Judgment: Sometimes there is a close relative, Match 5, who overlaps much more than me and Matches 2 and 4. Experience (and judgment) tells me that this somewhat larger segment is probably from a close relative whose Common Ancestor with me includes a father/mother more distant – with one of them being the CA for the full TG.  

As I read over the comments of the previous blogpost, several words pop into my mind: context, messy, complex, judgment, imprecise, etc., as well as “we’re making this up as we go”.

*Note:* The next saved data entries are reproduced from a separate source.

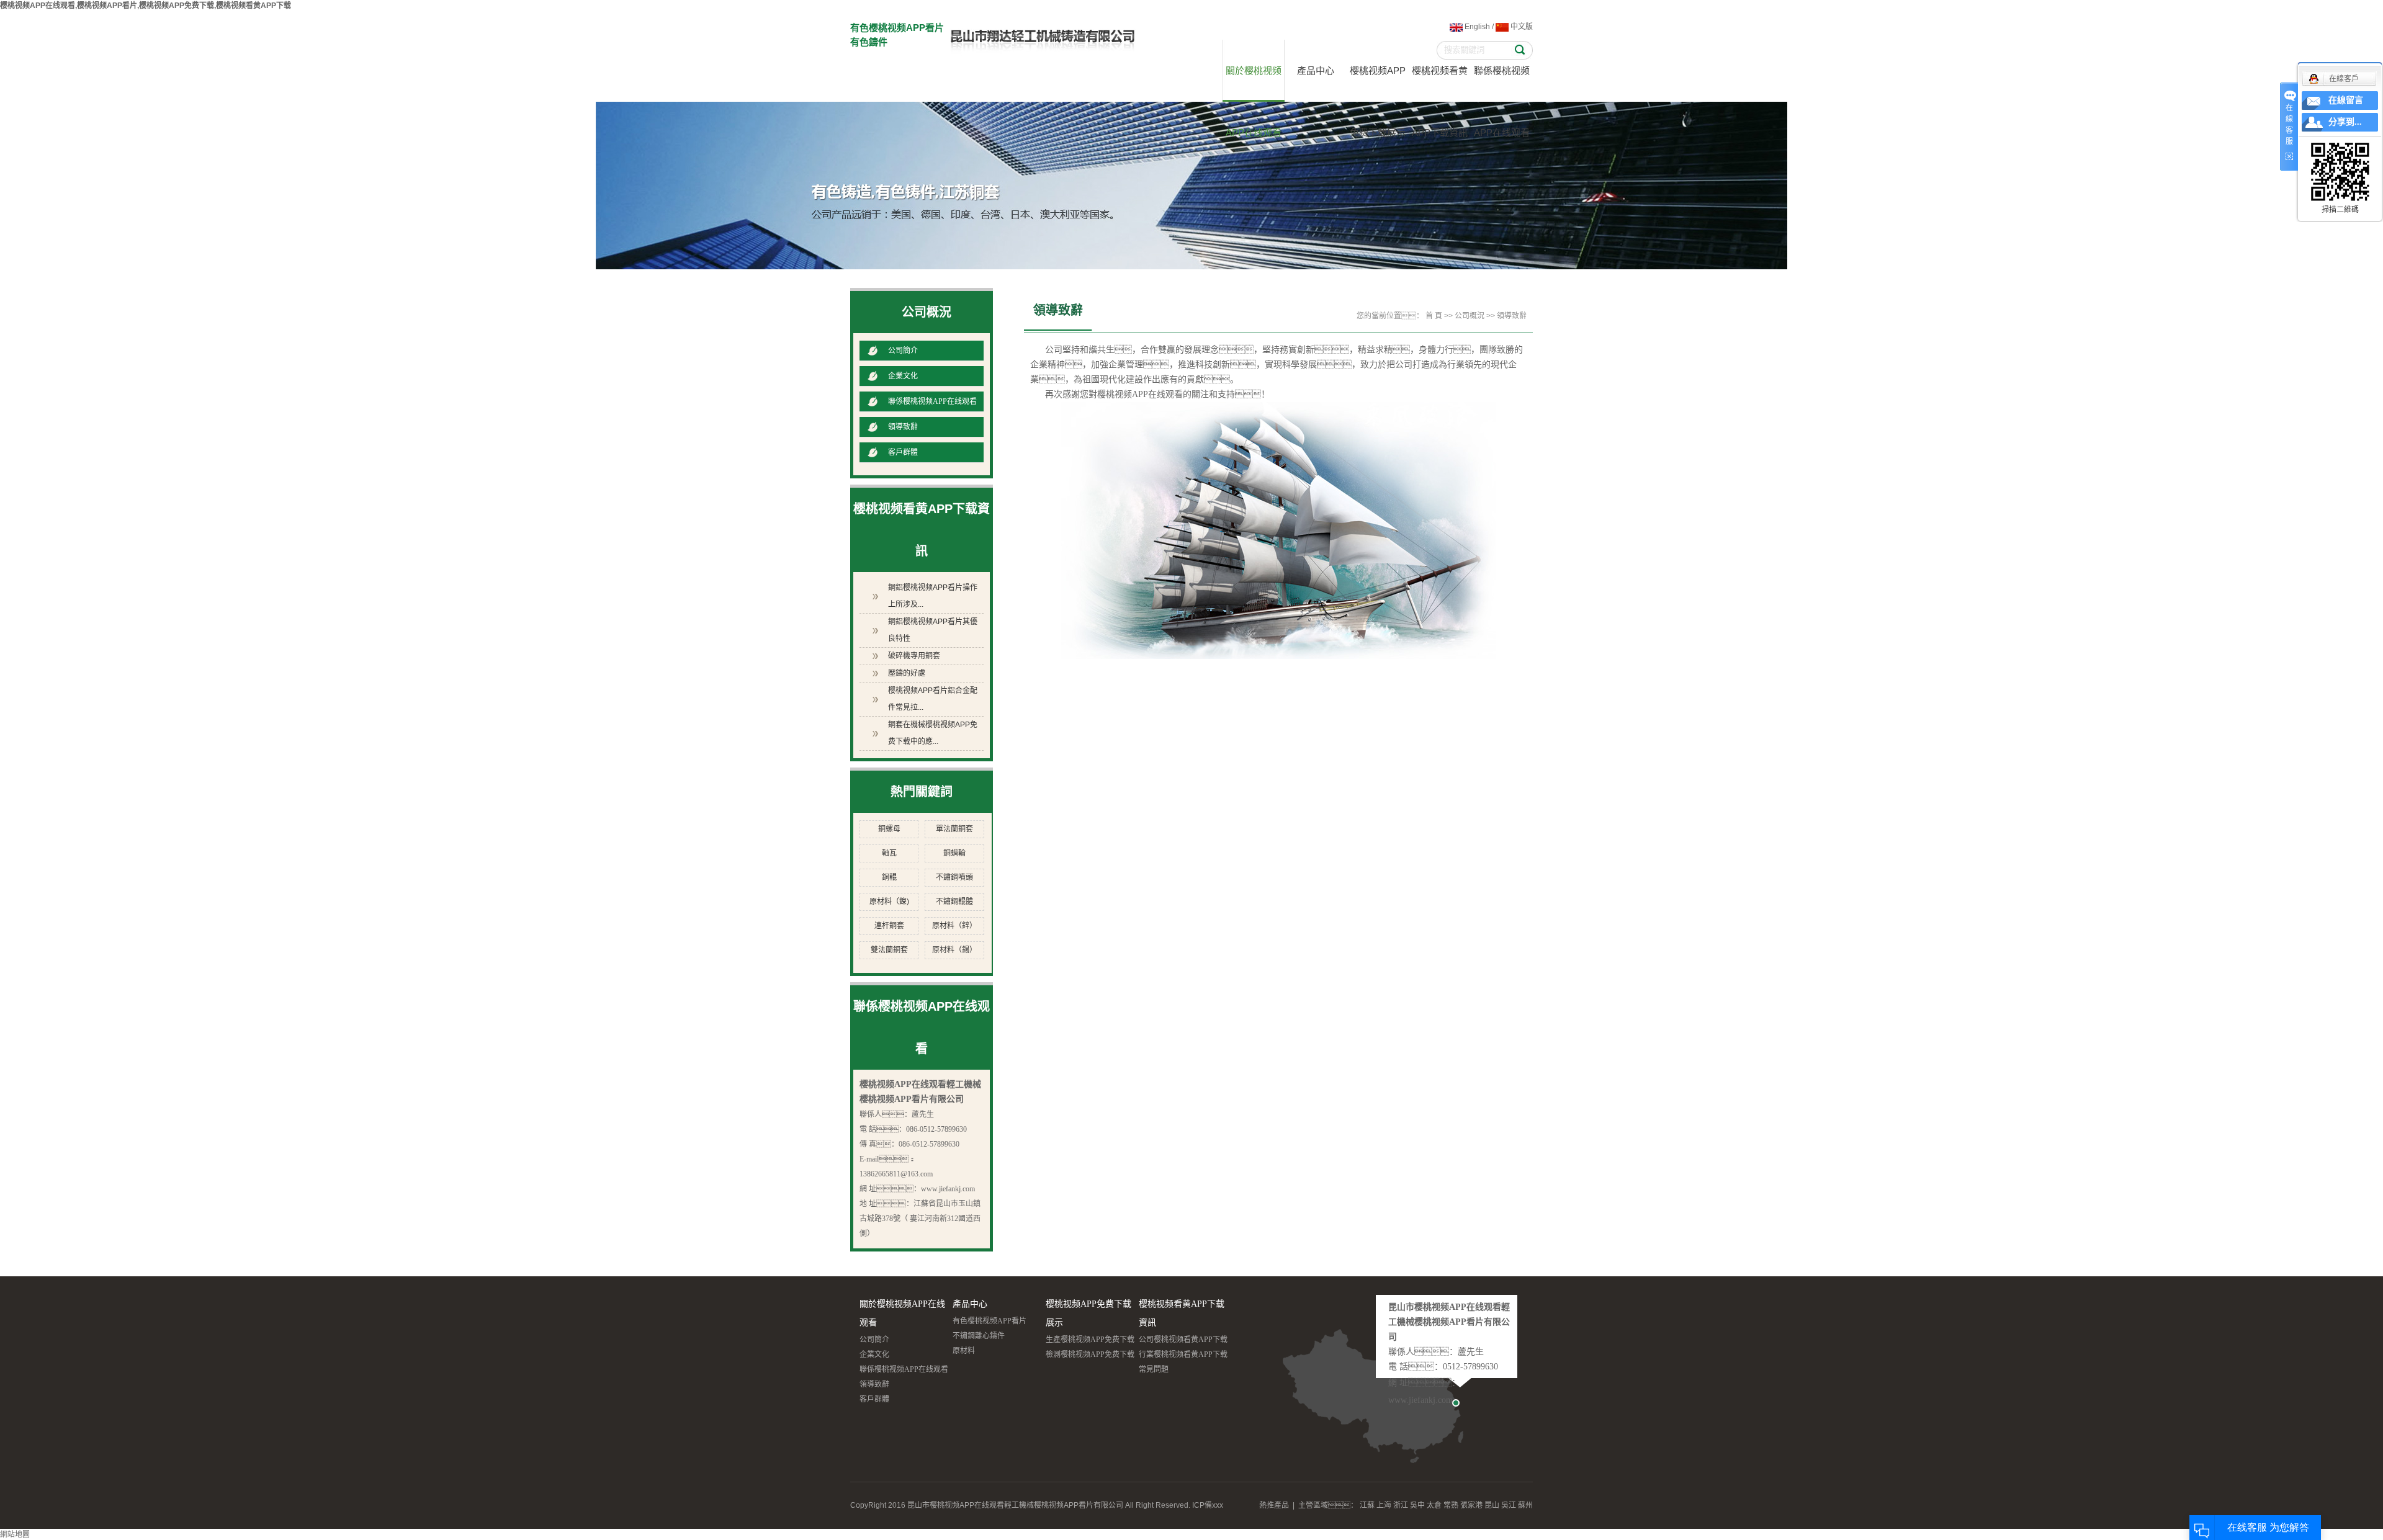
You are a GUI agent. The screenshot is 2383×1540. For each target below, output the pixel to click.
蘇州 (1525, 1505)
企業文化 (903, 376)
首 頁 (1433, 315)
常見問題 (1154, 1369)
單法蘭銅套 (954, 829)
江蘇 (1367, 1505)
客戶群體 (903, 452)
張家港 (1471, 1505)
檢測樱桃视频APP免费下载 (1090, 1354)
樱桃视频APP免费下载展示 (1378, 83)
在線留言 (2345, 100)
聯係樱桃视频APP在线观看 (1502, 83)
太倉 (1434, 1505)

Messy – yes Triangulating all of our Match segments against our own can be messy – and judgment is needed. Given the random nature of recombination, I do see some curve balls from time to time. Triangulation usually identifies false (IBS) segments, which should be discarded. If I find a shared segment that really messes things up, I’ll also discard it (or at least highlight it as weird). As I’ve blogged before, the raw data is sometimes messy – or fuzzy – sometimes reporting a shared DNA segment that runs longer that it should. Although my parents are not related (per GedMatch), I do have one area of my DNA that my two parents combined have all of the most common SNPs, and so I get a “zigzag” pileup of many Matches with false segments there. I’ve identified this area and then toss out those Match segments (<10cM). Pedigree collapse and endogamy also create messy areas. To the extent possible, identify these specific locations with a dummy segment to highlight the potential issue.

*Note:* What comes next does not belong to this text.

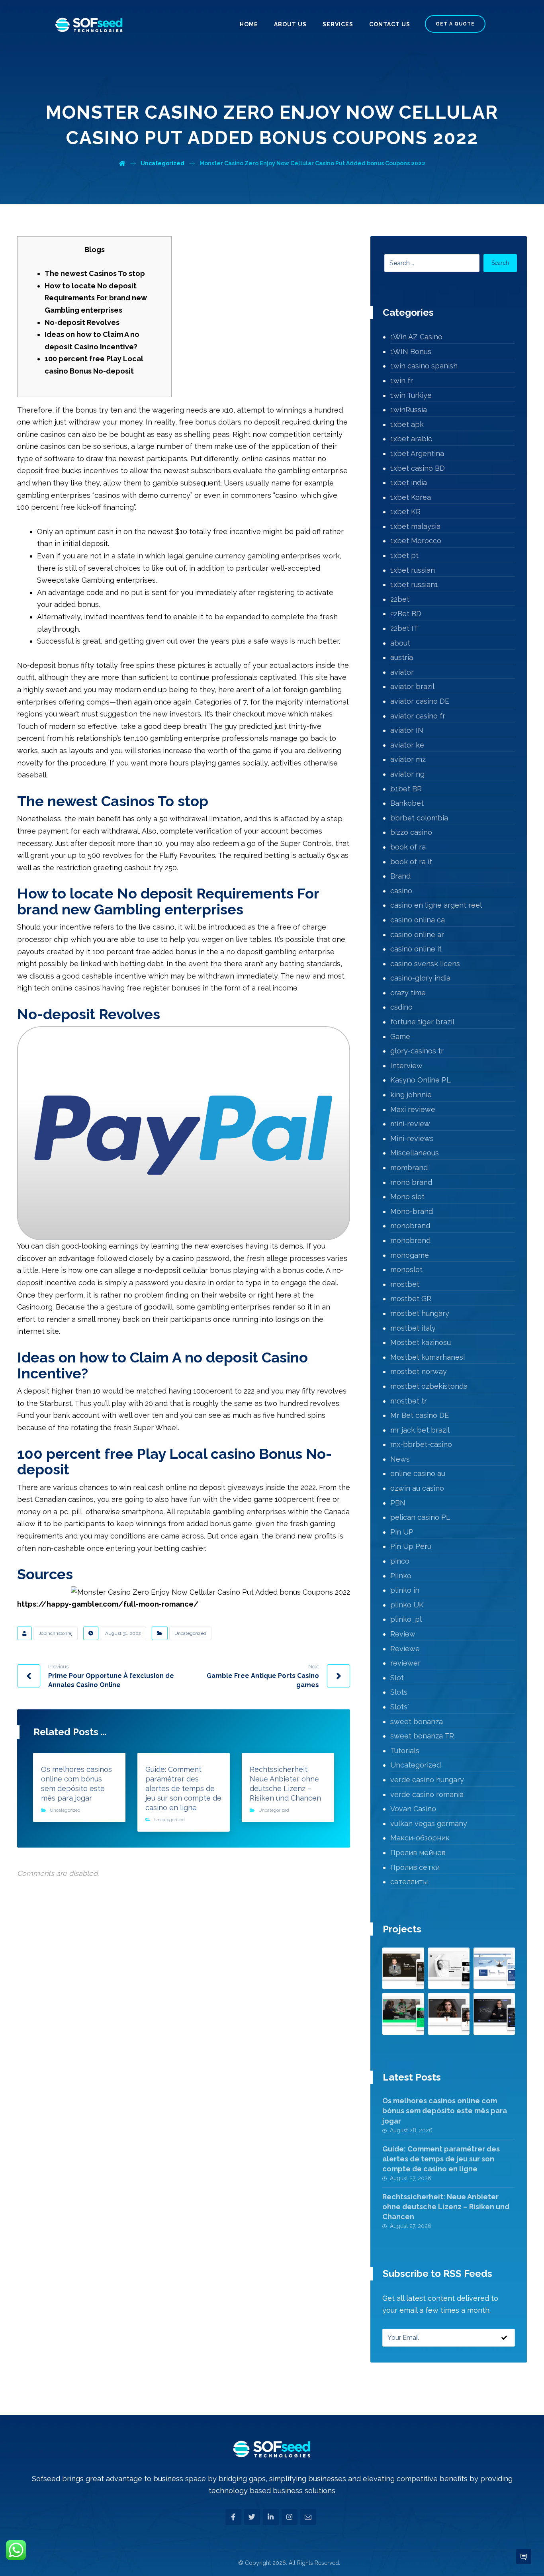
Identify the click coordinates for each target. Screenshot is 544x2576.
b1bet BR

Context – in developing my Chromosome Map, the segments will be adjacent to each other.  I look for the previous and the following TGs to the one I am working on. Ideally (and actually) each of my segments will “crossover” to the next segment which is from a different Ancestor of mine. Note – that “next” Ancestor may involve a different grandparent, or a different 3xG grandparent. We have to fill out the Chromosome map to figure that out, but it is important to remember that the next TG will have a different CA. So if I accept the conservative TG (a part of the Match 3 shared segment), what different Ancestor can I find for all of the “leftover” shared DNA segment pieces of my DNA.

Complex – One complex part of this analysis is what about the parts of true segments from Match 1 and 2 and 4 that are not in the full TG I show in blue? I focus on my DNA, but I think every true Segmentologist should try this experiment with say Match 2 at GEDmatch. Use Segment Search to find other Matches who share the same segment and build the TG for Match 2 – it “will” be different than my (or your) TG. A little different or a lot different? If Match 2 is a known cousin, the same MRCA would almost always apply. By doing this with other Matches in a TG, many of us (working together) are building a larger segment of the CA.

Imprecise – I’ve blogged about fuzzy data. I counter this with judgment. I look at all the segment data for a TG (all my segments are in one spreadsheet). Among the TG fuzzy start data I decide on a specific Mbp start location. Then I decide on a Mbp start location for the next (adjacent) TG. Often some shared segments from the initial TG will “spill over”, past the start of the next TG. The small amounts of spillover, I just ignore: fuzzy data. If there is a large spillover, I’ll consider if the second TG is potentially closely related to the first TG, or not.

Imprecise – This also describes the fact that all your shared DNA segments may not “cover” all of your DNA neatly, or uniformly, or even completely. The shared DNA segments are independent and random – they are not at our beck and call…  They don’t necessarily help us fill the gaps perfectly. They are what they are – they are clues we must use as best we can.

All of the above is to indicate that all IBD shared segments should have a home in a TG, and that all the TG segments should cover all of your chromosomes, IMO. Remember, at each generation, all of your segments from that generation must add up to all your chromosomes!

Another aspect of this which I muse about is the SNPs – thousands of them in a unique arrangement in my DNA. Let’s say Match 1 shares 2,000 SNPs with me. Alone we would say the shared DNA segment between us (green) came from a Common Ancestor. Similarly we would say the 3,000 SNPs in the shared segment with Match 2 was from a CA. I don’t see how we could argue that these two CAs were somehow different. I think it is much more likely that the CA is the same, and Match 1 just didn’t get the full segment that I did and Match 2 did. Match 3 is in the middle of all these SNPs – surely Match 3 got the same SNPs from the overlapping locations. By comparing the SNP values of all 4 Matches, I’m confident that we’d find the same values at each SNP location.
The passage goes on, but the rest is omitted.